* **PROBLEM 1**:
Summarize the news report about railway worker Belly Mujinga in two sentences.
* **PROBLEM 2**:
In the news report about railway worker Belly Mujinga, where did she work?
* **PROBLEM 3**:
From the news report about railway worker Belly Mujinga, reproduce the passage that begins at "A British Transport" and ends after "six-month prison sentence.".

A MAN has been questioned by police in connection with an assault involving UK railway worker Belly Mujinga, who died from coronavirus last week after allegedly being spat.
47-year-old Belly Mujinga, who was born in Democratic Republic of Congo but had lived in the UK since 2000, worked in the ticket office of Victoria Station in London.
Both she and another female colleague were allegedly spat and coughed at by a man who claimed he had coronavirus.
Within days of the assault, which took place on 22 March, both Ms Mujinga and her colleague became ill and subsequently tested positive for the virus.
Ms Mujinga grew critically ill and was taken to Barnet Hospital for treatment where she was placed on a ventilator, but passed away on 5 April, leaving behind an 11-year-old daughter.
British Transport Police has now confirmed that a 57-year-old man from London, has been identified in connection with the incident.
No other suspects are being sought in connection with the attack.
A British Transport Police spokesperson said: “Following a number of inquiries into an incident at London Victoria station on March 21, officers identified a 57-year-old man from London in connection.
“He was interviewed under caution today at a London police station. Detectives will continue to collate evidence and investigate the circumstances behind the incident.
“They are not looking to identify anyone further in relation to the incident.”
Deliberately spitting on someone is a punishable offence by uK law and, in the most serious cases, carries with it a six-month prison sentence.
The case of Ms Muijinga has sparked widespread anger with Prime Minister Boris Johnson describing the incident as “appalling”.
“The fact that she was abused for doing her job is utterly appalling,” he said during Prime Minister’s Questions last Wednesday.
Her death has also sparked renewed calls for transport workers to be given Personal Protective Equipment while on duty.

Stored items:
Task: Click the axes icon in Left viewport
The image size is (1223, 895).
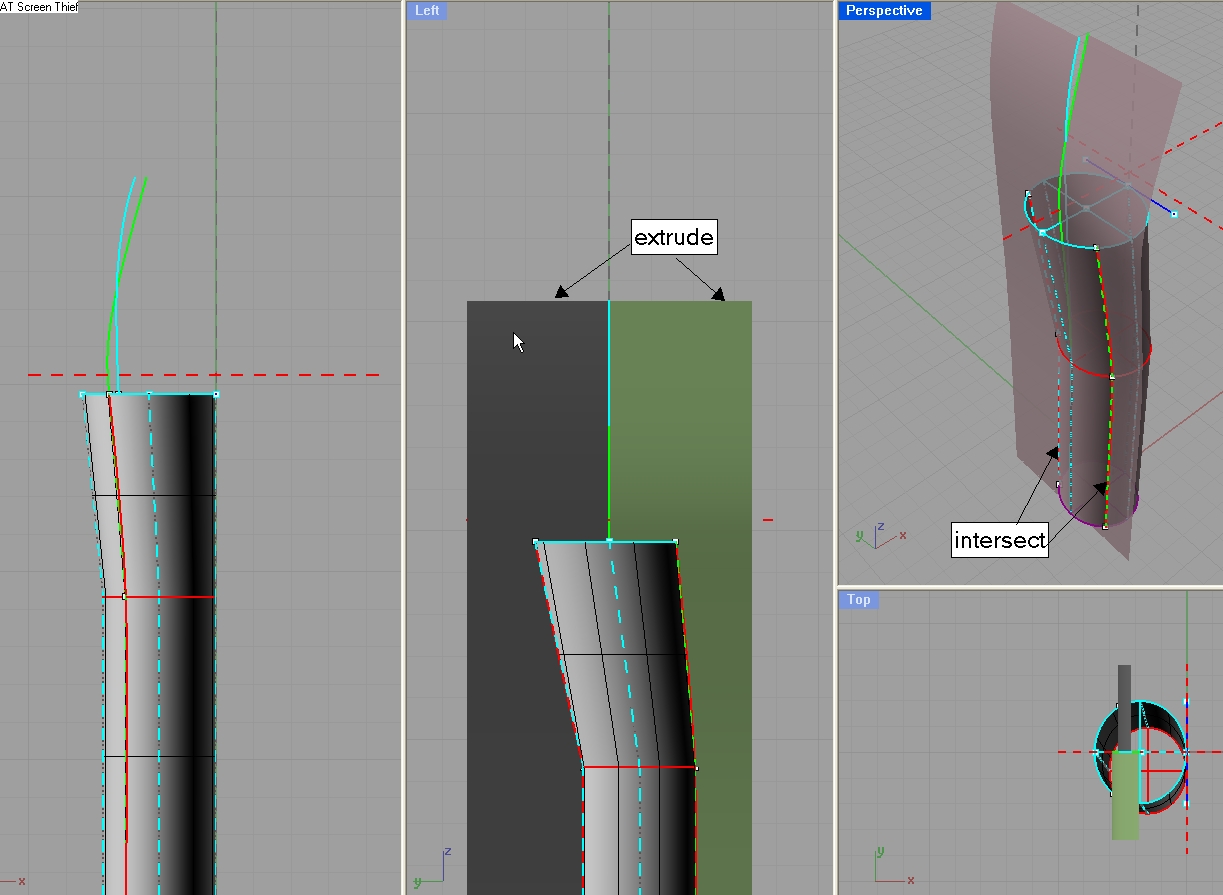Action: click(433, 867)
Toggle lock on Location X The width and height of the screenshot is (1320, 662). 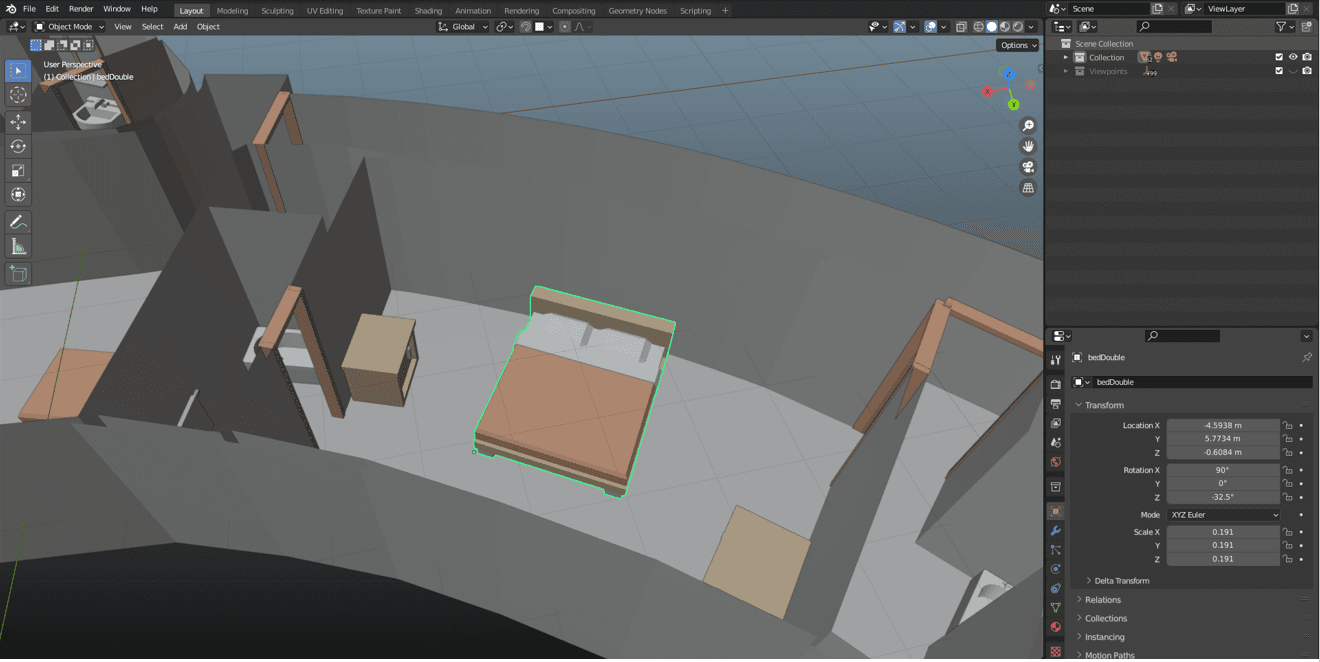(x=1288, y=425)
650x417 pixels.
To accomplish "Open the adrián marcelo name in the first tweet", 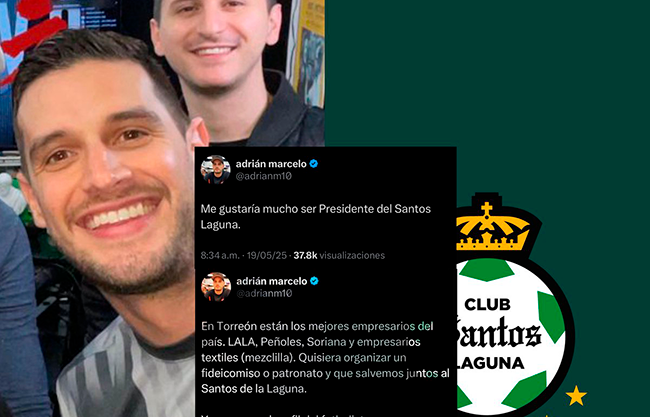I will [271, 164].
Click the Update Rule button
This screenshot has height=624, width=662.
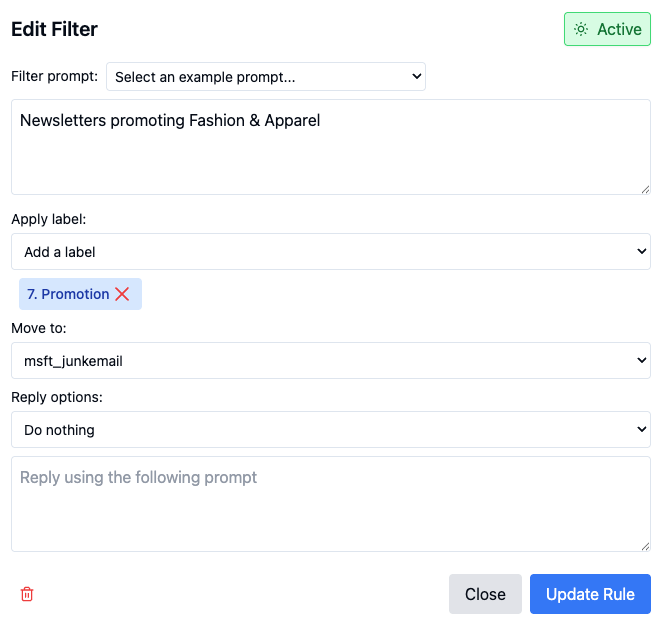(x=590, y=594)
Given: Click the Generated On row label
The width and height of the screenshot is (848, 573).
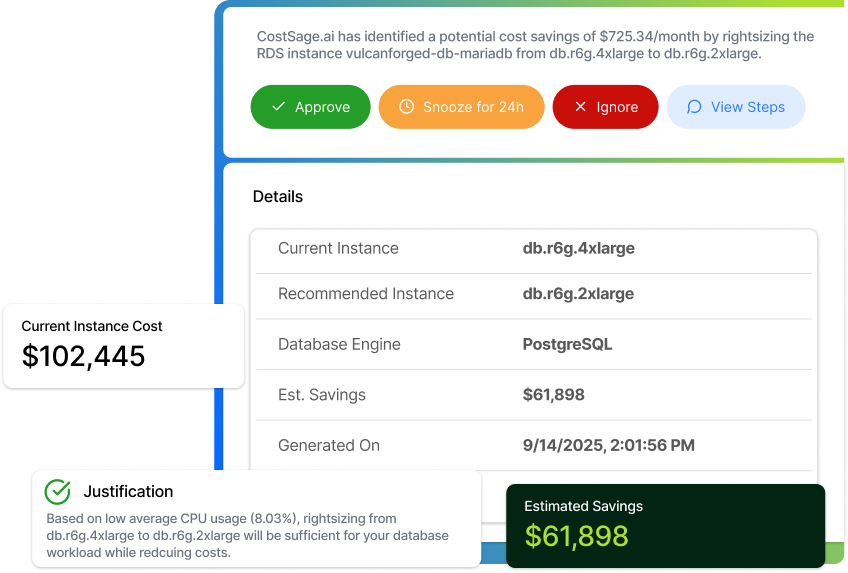Looking at the screenshot, I should 329,445.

* **RESPONSE AREA 1**:
Belly Mujinga, a ticket office worker at London's Victoria Station, died of coronavirus after she and a colleague were allegedly spat and coughed at by a man who claimed to have the virus. British Transport Police have identified and interviewed a 57-year-old London man in connection with the incident, and her death has drawn anger from Prime Minister Boris Johnson and renewed calls for protective equipment for transport workers.

* **RESPONSE AREA 2**:
In the ticket office of Victoria Station in London.

* **RESPONSE AREA 3**:
A British Transport Police spokesperson said: “Following a number of inquiries into an incident at London Victoria station on March 21, officers identified a 57-year-old man from London in connection.
“He was interviewed under caution today at a London police station. Detectives will continue to collate evidence and investigate the circumstances behind the incident.
“They are not looking to identify anyone further in relation to the incident.”
Deliberately spitting on someone is a punishable offence by uK law and, in the most serious cases, carries with it a six-month prison sentence.